→ **Exercise requirements**
[a] Answer these about the comments on VB's divorce, one line each, marked (i), (ii), (iii):
(i) What website address is listed right after the name Herman?
(ii) What kind of marriage does one commenter say they are in?
(iii) In the comment about setting sail, what does the writer think VB will find to join him on his journey?
[b] Extend the comments on VB's divorce with a few more lines that follow on from the last comment.

## start Excerpt to read

You have shown us all that it can be done with grace and compassion. Your honesty is always an inspiration to me.

Best wishes for your new life.

Victor

your decision is fair enough. Cheers to you!

How generous you are to think to your wife after her statement. Hope you will find somebody who will love you truly

I am in a sexless no intimacy marriage. Could handle it for a long time but now I am just craving intimacy. I don't know what to do, it is very complicated.

God bless you man it is one thing to say that she doesnt love you but for her to put you through that for years its bullshit the ******* **** woman get away with man thats wrong... god bless you man bless you..

Hey, VB, show Herman how much you need his help by deleting his spam!

Well done for you, a very wise decision.

Herman

my website: www.interpersonaltherapy.net

aww you sound like a very caring, considerate man and the fact that you offered her financial and moral support is amazing.

I really hope you can find love again, or even just good sex again cuse it sounds like you more than deserve it! x

I read your story, starting something new is hard.. for you don't know what to expect... and letting go is hard as well.. for you have been there... done that.. tired and tired to make it work.... and nothing seems to be good enough.... lol So I wish you all the best of luck....hope you find what you are looking for! You sound like a great good man!

congrats on your new chance at happy life and i must say, u are a gentleman , not to mention kind and calm responce to such situation. well done, not many people would find it in their heart .

VB it is apparent that the DIVORCE is a very positive step forward for you and I suspect it will be for your ex. Unfortunately, many Refusers of course refuse to take responsibility for their part in things. I admire you for being fair and even handed as I've seen many that haven't been. Your a good and decent person and I'm sure that for you THE BEST IS YET TO COME.

All the very best VB - i've not been on EP long either but thank you for your words of wisdom also, and wish that your future to be one u truly deserve. Well done!

thank God it ended friendly with a minimum of hurt. I wish you the best.

Hey, good luck man. Living together for all wrong reasons is not a way to go. I wish you all the best.

And so a strong man in the midst of a maelstrom, finds his bearings, plots his course and sets sail out into the open sea.



I think you will find a wonderful co-captain to join you on your journey. Good luck

I was just about to congratulate you for getting laid until I read your post. These are difficult times and it sounds like you will survive intact... I wish you and your ex all the best in this new chapter of your lives. Hope the kids will be alright.

VB, one of the things I admire about you is that you don't mince words. You've set it out quite practically and gotten on with it. All the best with this next phase of your life and may you find joy.



Be well.

While my time here has still been relatively short I'm not sure if I'm still in the neophyte file or not. I have spilled some of the deepest gut gunk imaginable.

I don't know you as well as many of the others but from from day one, the clarity, insight and wisdom you share with your writing offers a shiny perspective that is certainly helpful when you feel you've been wallowing around in the dark.



I'm sorry for your loss, happy for your future, and hope that the new roads that you're heading down are full of hot sex, amazing connections and more hot sex.

## end Excerpt to read
## start Records provided

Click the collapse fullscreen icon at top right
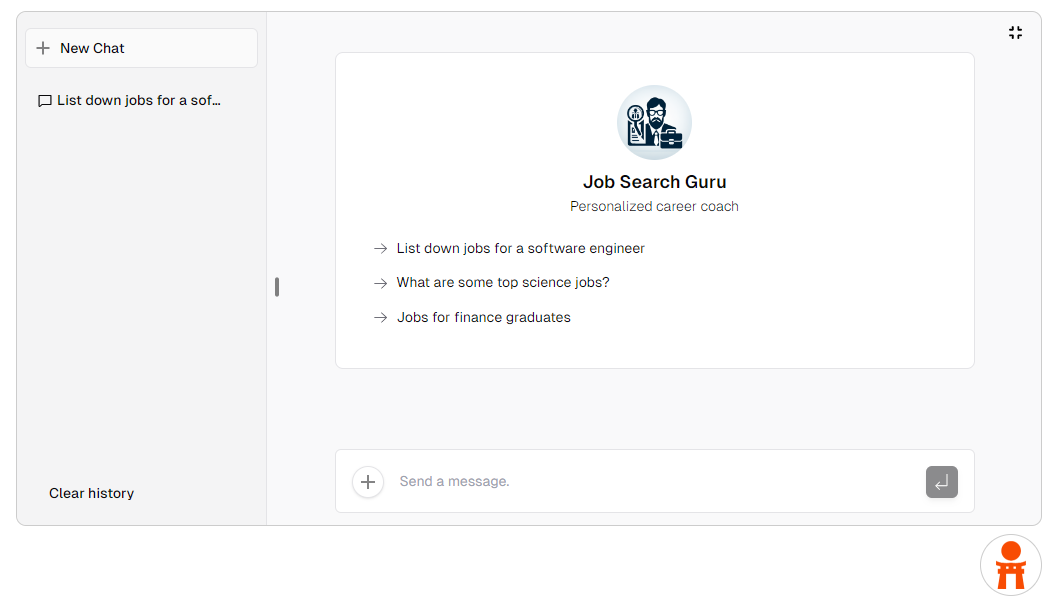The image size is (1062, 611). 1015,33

## end Records provided
## start Records provided

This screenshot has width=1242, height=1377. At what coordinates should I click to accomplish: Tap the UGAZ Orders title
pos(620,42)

## end Records provided

→ **Results for the exercise**
[a]
(i) www.interpersonaltherapy.net
(ii) A sexless, no-intimacy marriage
(iii) A wonderful co-captain

[b]
Words are a funny thing. Individually they offer explanation. Arrange them just so and they can offer joy, understanding, heartache and the key to much.



You string those puppies together in a most wonderful way and I, myself take comfort in the fact that there are men like you out there on the loose. On your continuing to hang around? Bonus.

Wow, amazing! Holy cow! You make it sound so easy!



I am happy and jealous. You are now free to find the intimacy you need. Congratulations!! best of luck!

It's been a year since I left now, and my life has transformed.



Proud of your generosity of spirit and grace.

I admire how you are handling this. I think you have shown much concern and care for your family, not just yourself. I expect you will do well. Thanks for setting such a great example of compassion and respect.

I wish you well, both of you.



Relief can wash over you, your future path is clearing. All the sadnesses are turned to happyness along the way, so brave. I am humbled by your story.

Vegas, did you delete all your old stories, or is there a glitch at EP?



I'm disappointed when I see history erased here because the journey holds value for others, long afterwards. I understand the desire to cut loose the baggage and start fresh, especially keeping the same EP profile, but it's still sad to see the content lost.



Best wishes for your forward progress. I'm happy for you that it's going positively.

Just wanted to add my best wishes to you as you move forward to create a more fulfilling life. Thank you for sharing your experience and the lessons learned. There is wisdom in your words. Best of luck!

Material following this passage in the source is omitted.